» **Task instructions**
Would you repeat each line below exactly, without the pictures?

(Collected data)
++++++
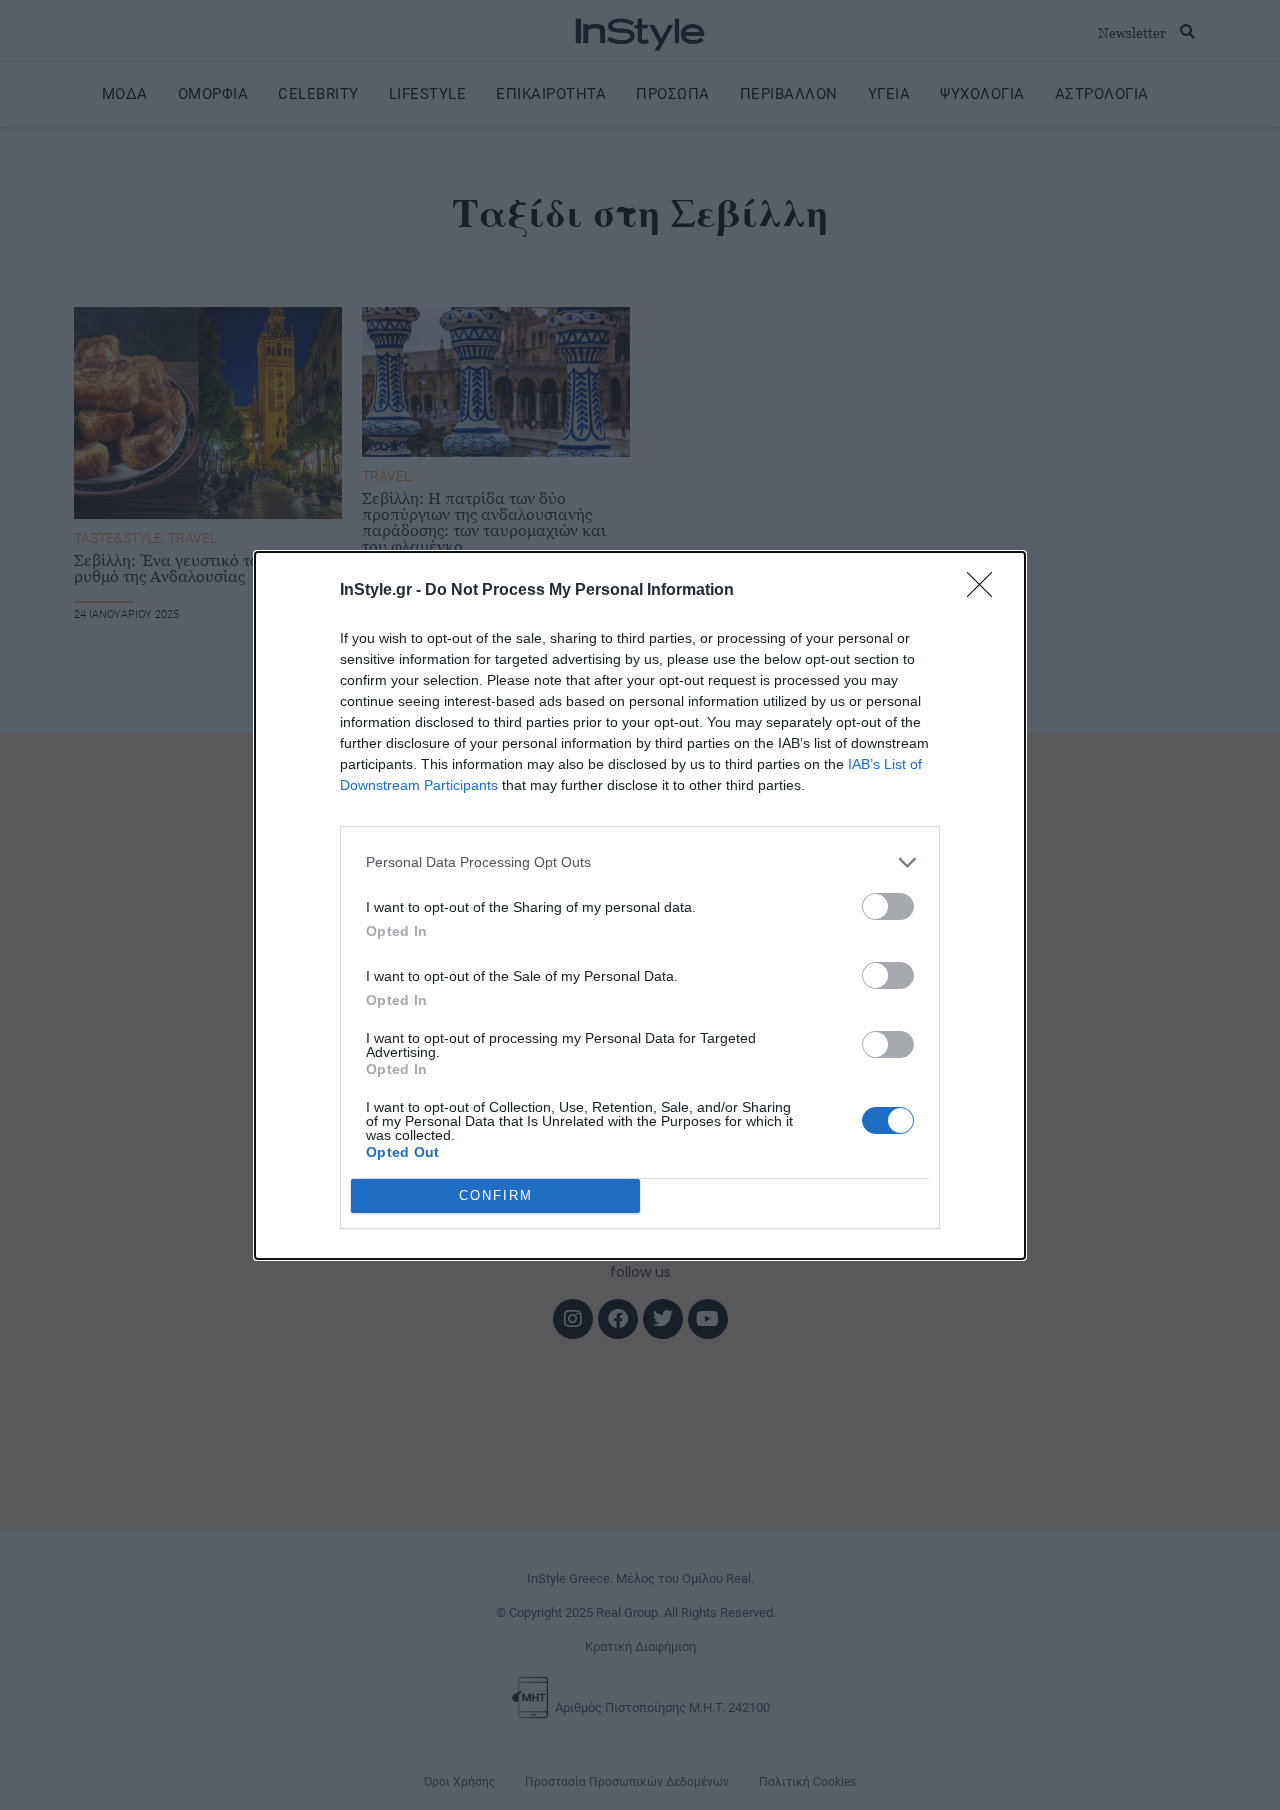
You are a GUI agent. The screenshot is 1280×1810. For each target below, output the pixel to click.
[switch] (888, 906)
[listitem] (640, 862)
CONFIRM (496, 1195)
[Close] (986, 591)
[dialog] (640, 905)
++++++
» **Your solution**
You are a GUI agent. The screenshot is 1280×1810. For each target below, output the pixel to click.
[switch] (888, 906)
[listitem] (640, 862)
CONFIRM (496, 1195)
[Close] (986, 591)
[dialog] (640, 905)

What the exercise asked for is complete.